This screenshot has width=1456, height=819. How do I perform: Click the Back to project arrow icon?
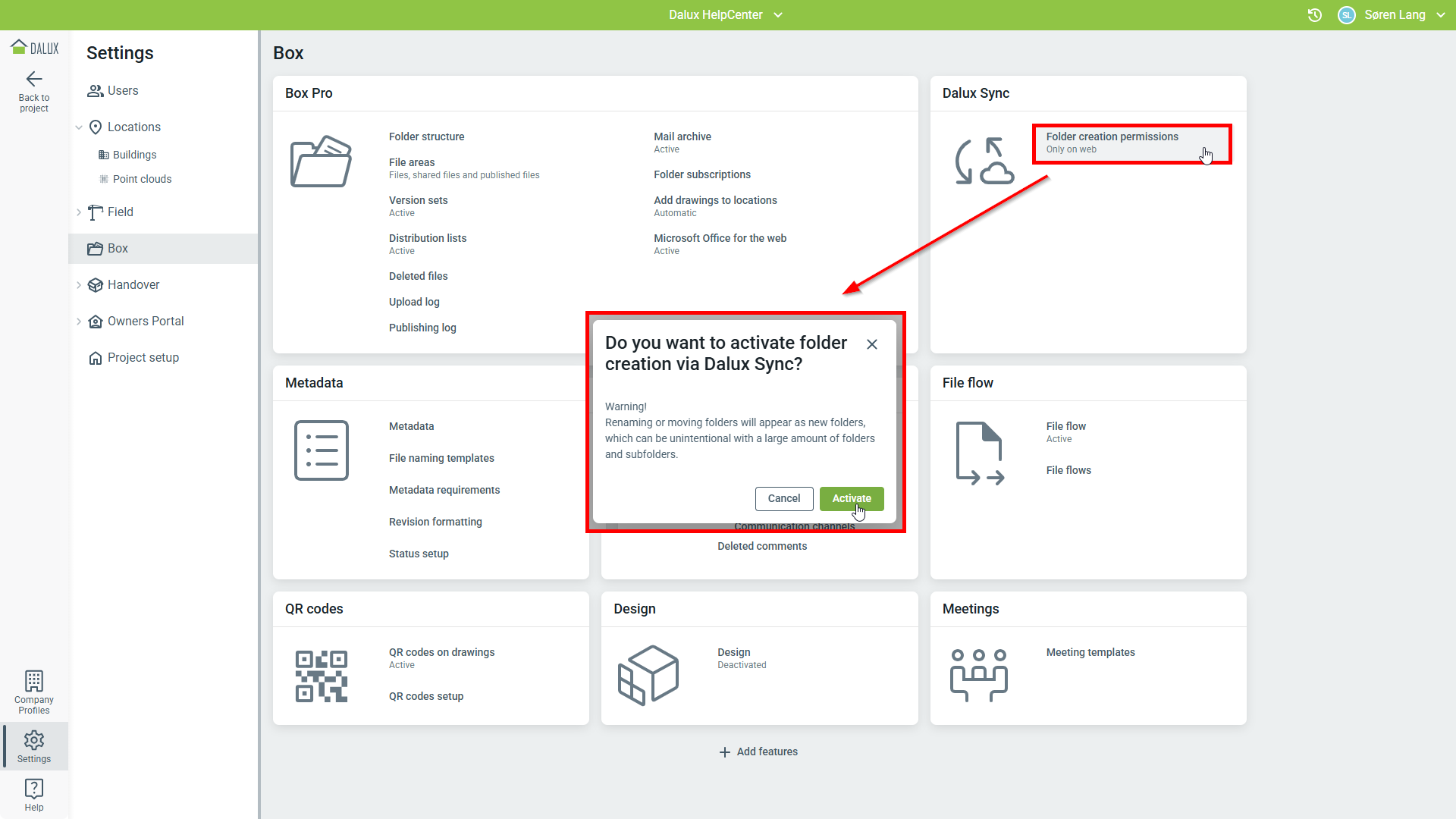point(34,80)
* * *
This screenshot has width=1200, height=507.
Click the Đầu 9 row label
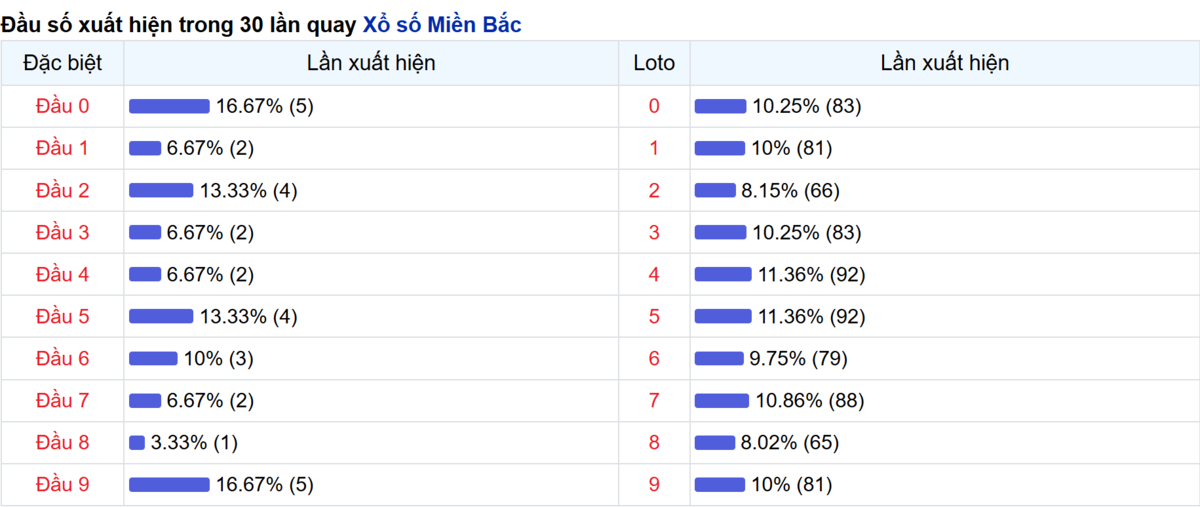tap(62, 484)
---
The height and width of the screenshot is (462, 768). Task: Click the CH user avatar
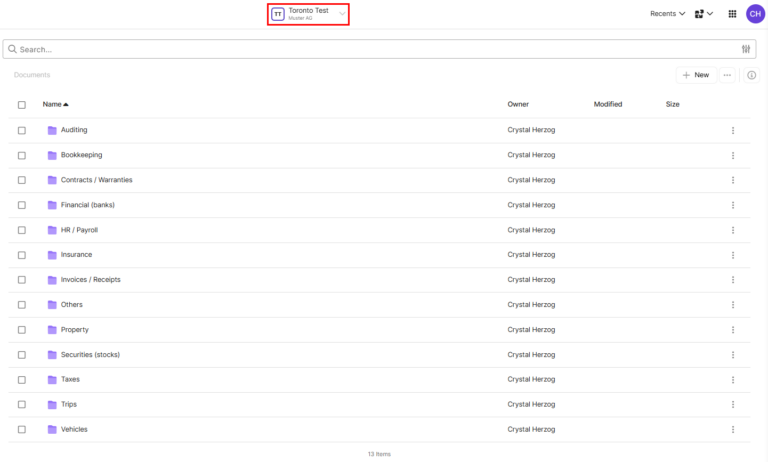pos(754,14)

→ **Request**: Count the lines in the material above that contain the string "height", treating uppercase and lowercase as different, and reply with the number alone.

→ **Result**: 3